Tuesday, April 19, 2011
N&B (Nest & Breakfast)
Two years ago, in a different house we had almost the exact same conversation. That particular pair of ducks were named Mildred & ______ (I've forgotten her husband's name already!). We woke up one morning and there they were, swimming in the pool. You think they're just stopping by but they keep showing up day after day, even after meeting the Boston Terrier who won't stop terrorizing them. It was all fun and games until the men came to open the pool for the summer. They found a handful of duck eggs at the bottom as they were cleaning. Poor Mildred had been trying to build a family. I don't know why her eggs kept ending up in the pool but I felt so bad for her it was somewhat heartbreaking.
Last year we went away for the weekend and when we came back there was a brand new robin's nest right next to the door, on top of the porch light.

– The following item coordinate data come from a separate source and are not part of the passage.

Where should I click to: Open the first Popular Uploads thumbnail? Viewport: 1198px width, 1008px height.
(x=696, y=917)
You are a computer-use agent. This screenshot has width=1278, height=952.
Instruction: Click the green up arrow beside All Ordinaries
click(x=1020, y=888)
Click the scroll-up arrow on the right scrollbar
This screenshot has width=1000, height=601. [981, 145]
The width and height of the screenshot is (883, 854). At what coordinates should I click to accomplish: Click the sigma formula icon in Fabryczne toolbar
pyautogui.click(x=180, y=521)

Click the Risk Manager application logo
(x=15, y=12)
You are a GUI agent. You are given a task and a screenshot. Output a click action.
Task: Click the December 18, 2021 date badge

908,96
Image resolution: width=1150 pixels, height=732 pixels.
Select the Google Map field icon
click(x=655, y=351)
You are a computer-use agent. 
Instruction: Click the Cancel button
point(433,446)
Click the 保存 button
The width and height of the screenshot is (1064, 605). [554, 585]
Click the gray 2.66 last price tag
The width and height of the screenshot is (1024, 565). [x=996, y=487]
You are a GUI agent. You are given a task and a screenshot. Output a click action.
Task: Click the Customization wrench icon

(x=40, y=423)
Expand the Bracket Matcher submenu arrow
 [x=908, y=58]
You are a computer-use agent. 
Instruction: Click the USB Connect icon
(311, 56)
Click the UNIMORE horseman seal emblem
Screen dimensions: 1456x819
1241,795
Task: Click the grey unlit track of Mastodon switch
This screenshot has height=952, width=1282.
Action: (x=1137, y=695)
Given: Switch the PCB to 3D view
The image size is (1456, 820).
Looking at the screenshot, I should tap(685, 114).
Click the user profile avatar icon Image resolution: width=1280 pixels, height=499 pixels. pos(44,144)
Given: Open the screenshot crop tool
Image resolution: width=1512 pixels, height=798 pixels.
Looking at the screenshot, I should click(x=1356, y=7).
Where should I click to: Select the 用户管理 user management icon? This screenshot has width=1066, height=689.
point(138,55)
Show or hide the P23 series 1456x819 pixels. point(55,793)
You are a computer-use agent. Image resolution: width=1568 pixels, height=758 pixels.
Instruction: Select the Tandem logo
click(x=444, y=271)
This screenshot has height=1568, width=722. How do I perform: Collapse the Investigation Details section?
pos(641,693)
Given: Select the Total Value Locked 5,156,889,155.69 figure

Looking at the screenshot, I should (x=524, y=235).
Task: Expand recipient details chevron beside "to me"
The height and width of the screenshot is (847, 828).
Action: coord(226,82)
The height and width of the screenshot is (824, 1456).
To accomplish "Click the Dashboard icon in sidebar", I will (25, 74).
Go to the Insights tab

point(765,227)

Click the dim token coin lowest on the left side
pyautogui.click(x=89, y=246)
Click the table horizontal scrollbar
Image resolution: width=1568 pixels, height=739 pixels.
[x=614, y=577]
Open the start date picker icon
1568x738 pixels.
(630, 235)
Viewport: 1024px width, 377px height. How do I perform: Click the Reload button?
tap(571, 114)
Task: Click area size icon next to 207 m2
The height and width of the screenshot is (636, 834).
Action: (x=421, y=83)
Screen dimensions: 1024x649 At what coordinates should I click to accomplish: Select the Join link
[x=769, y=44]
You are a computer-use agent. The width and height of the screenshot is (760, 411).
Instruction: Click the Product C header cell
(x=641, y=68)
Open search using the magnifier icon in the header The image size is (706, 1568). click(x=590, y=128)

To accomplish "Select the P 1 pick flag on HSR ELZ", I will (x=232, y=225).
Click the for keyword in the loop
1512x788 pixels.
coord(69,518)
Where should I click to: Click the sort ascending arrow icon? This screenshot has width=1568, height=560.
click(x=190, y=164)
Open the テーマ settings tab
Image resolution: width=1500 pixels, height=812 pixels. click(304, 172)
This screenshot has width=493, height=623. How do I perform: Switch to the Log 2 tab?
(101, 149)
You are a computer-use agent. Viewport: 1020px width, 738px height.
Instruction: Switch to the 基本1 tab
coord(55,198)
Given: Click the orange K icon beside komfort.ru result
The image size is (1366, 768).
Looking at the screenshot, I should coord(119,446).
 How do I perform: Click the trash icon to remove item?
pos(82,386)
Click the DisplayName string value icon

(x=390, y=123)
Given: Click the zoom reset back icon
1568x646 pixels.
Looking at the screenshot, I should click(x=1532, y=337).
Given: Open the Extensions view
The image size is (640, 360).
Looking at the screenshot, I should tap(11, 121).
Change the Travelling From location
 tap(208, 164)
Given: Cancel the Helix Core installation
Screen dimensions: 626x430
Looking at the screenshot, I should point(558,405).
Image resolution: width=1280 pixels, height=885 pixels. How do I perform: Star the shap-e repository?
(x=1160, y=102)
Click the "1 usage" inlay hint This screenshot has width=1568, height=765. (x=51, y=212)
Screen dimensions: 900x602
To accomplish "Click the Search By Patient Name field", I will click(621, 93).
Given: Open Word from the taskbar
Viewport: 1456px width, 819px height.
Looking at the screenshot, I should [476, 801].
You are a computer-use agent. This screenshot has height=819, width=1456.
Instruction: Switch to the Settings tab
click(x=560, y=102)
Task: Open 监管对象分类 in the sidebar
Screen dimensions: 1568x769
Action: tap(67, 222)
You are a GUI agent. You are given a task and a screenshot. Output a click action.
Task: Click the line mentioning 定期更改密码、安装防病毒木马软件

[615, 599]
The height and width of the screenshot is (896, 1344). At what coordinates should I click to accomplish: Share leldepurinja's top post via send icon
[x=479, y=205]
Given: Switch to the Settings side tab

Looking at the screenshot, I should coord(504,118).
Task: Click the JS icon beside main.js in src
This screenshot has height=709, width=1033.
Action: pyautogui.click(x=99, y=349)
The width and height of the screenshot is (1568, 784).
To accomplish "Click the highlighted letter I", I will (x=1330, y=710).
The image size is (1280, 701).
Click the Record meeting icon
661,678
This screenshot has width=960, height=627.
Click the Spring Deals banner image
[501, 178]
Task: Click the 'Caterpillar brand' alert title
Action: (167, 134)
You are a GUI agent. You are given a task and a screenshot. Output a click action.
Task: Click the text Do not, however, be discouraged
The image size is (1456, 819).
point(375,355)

Mum and Dad robin were not happy to see us. Everyone kept telling me to take the nest and get rid of it. I just couldn't do it and we spent the next few months dodging angry parents, watching their cute little babies grow up and sometimes having to leave and enter the house via the side door. That ended in a heart wrenching episode when the last little one to learn how to fly accidentally jumped out of the nest and landed right in my watering can. Thanks goodness there was only a few inches of water in the there but the poor little guy was frozen, shivering and traumatized by the time I discovered him.
The moral of the story is that it's cute to think of fluffy, furry and/or feathered creatures making their home with you but really it will just make you an overprotective surrogate parent and you'll find yourself treating your house and garden like they are a protected wildlife reserve. You don't want to find yourself standing on a stepladder on the front porch putting a fledgling bird back in the nest while scolding it, saying "Now you just stay right there mister until you're sure you can fly. I can't keep coming out here checking on you every five minutes until you're all grown up and besides, don't you know how dangerous it is out there?" I'm sure my neighbors think I'm a little loony.